NASCAR has declared Chase Elliott the winner of Sunday’s Cup race after the cars of the top two finishers, Denny Hamlin and Kyle Busch, both failed post-race inspection.

“We were shocked to learn of the infraction that caused our two cars to fail NASCAR’s post-race technical inspection,” car owner Joe Gibbs said in a statement Sunday night. “We plan to review every part of the process that led to this situation.”

This is the first time since NASCAR instituted a disqualification policy in 2019 that a Cup winner has been disqualified.

The Associated Press reported that NASCAR believed the last time it disqualified an apparent winner was April 17, 1960, when Emanuel Zervakis’ victory at Wilson Speedway in North Carolina was thrown out because of an oversized fuel tank. Joe Weatherly was declared the winner of that race.

Hamlin was credited with 35th. Busch was credited with last in the 36-car field.
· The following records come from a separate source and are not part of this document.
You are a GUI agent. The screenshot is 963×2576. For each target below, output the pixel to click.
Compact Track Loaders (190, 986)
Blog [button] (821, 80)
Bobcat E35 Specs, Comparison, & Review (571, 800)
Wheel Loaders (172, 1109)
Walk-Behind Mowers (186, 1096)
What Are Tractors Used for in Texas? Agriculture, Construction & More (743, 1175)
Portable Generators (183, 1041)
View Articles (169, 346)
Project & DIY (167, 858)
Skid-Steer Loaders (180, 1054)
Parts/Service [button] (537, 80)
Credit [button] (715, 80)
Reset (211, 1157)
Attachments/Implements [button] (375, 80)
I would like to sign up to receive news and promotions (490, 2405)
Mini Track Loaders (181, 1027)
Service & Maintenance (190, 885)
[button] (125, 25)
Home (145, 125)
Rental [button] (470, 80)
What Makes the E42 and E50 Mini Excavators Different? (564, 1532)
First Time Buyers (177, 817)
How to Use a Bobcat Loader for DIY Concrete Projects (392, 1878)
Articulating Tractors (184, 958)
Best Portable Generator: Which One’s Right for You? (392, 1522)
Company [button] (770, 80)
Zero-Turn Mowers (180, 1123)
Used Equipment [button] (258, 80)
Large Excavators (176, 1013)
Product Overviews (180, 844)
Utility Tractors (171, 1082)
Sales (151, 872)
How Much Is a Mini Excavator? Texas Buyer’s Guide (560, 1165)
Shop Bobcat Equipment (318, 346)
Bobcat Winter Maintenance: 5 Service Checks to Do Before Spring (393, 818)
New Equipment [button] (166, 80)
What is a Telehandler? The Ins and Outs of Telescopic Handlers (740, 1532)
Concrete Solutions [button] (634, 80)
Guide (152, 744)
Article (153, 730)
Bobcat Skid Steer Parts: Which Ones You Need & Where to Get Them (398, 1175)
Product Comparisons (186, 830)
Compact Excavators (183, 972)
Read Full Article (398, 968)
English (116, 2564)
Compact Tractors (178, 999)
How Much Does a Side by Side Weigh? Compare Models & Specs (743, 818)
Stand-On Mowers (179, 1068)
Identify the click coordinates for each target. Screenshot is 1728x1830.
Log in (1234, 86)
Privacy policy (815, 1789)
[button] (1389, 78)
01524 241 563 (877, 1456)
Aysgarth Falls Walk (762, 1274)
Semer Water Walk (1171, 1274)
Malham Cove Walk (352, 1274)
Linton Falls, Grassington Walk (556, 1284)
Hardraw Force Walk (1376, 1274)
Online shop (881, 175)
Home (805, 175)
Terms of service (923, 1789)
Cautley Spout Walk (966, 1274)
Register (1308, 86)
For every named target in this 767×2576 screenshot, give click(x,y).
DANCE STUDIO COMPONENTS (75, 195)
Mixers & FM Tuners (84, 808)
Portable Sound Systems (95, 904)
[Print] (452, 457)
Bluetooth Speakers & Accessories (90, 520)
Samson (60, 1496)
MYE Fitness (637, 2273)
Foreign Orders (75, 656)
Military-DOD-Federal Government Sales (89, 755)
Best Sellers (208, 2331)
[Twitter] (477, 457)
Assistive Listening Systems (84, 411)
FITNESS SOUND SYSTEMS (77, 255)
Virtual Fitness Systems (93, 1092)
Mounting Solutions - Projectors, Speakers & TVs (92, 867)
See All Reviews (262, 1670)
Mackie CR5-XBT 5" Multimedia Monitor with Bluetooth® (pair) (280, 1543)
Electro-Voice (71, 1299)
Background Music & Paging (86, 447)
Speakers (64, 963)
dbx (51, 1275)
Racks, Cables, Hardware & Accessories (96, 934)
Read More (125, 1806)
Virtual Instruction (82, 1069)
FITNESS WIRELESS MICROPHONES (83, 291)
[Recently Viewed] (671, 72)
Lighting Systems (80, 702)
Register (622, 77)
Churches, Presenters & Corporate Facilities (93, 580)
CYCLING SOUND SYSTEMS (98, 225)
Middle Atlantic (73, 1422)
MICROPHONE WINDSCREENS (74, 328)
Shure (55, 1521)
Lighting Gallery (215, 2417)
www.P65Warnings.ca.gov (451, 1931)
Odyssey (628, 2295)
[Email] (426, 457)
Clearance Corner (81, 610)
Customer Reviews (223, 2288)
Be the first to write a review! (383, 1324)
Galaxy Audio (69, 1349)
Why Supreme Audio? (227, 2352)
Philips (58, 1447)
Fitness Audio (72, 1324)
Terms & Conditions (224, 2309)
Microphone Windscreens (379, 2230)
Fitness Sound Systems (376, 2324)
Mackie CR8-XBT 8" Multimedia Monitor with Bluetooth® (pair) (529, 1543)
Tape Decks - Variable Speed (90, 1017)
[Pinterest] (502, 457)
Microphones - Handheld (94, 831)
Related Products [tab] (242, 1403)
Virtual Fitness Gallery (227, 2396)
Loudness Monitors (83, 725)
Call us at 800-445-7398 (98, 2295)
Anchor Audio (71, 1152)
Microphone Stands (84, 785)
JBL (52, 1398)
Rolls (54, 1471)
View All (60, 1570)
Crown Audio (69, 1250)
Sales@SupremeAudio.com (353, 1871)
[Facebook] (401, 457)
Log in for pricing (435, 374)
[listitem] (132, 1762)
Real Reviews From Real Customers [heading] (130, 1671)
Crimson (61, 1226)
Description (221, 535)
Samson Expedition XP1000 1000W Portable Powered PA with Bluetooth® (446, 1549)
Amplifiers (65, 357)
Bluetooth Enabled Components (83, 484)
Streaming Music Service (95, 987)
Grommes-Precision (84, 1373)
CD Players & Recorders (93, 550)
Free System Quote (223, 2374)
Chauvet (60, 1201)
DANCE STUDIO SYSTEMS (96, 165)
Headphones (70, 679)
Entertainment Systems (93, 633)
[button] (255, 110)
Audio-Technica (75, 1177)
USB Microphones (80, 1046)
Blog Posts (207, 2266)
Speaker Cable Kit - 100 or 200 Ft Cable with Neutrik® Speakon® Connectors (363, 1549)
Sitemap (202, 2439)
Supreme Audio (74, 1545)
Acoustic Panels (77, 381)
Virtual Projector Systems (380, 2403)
Joe Gibbs Racing can appeal the penalty. NBC Sports has reached out to a spokesperson for the team. The team has until 12 p.m. ET Monday to file an appeal. A hearing will be expedited and likely heard Wednesday of Thursday. It would be NASCAR’s goal to have the matter resolved before next Sunday’s Cup race at the Indianapolis Motor Speedway road course.

NASCAR found an issue with the front fascia of both cars, stating there was material there that should have not been.

Brad Moran, managing director of the Cup Series, told the media in Pocono that the issue discovered impacts the “aero of the vehicle.”

He also said that “there really is no reason why there was some material that was somewhere it shouldn’t have been. That does basically come down to a DQ.”

Moran said NASCAR would take both vehicles to the NASCAR R&D Center in Concord, North Carolina. The cars will be further inspected there.

NASCAR stated it could not go into many details because the penalty can be appealed.

NASCAR did state that this issue was found in post-race inspection because that is when NASCAR removes a portion of the car’s wrap as part of the teardown. NASCAR does not remove a car’s wrap in pre-race inspection.

The announcement was made about two hours after Hamlin crossed the finish line ahead of Busch.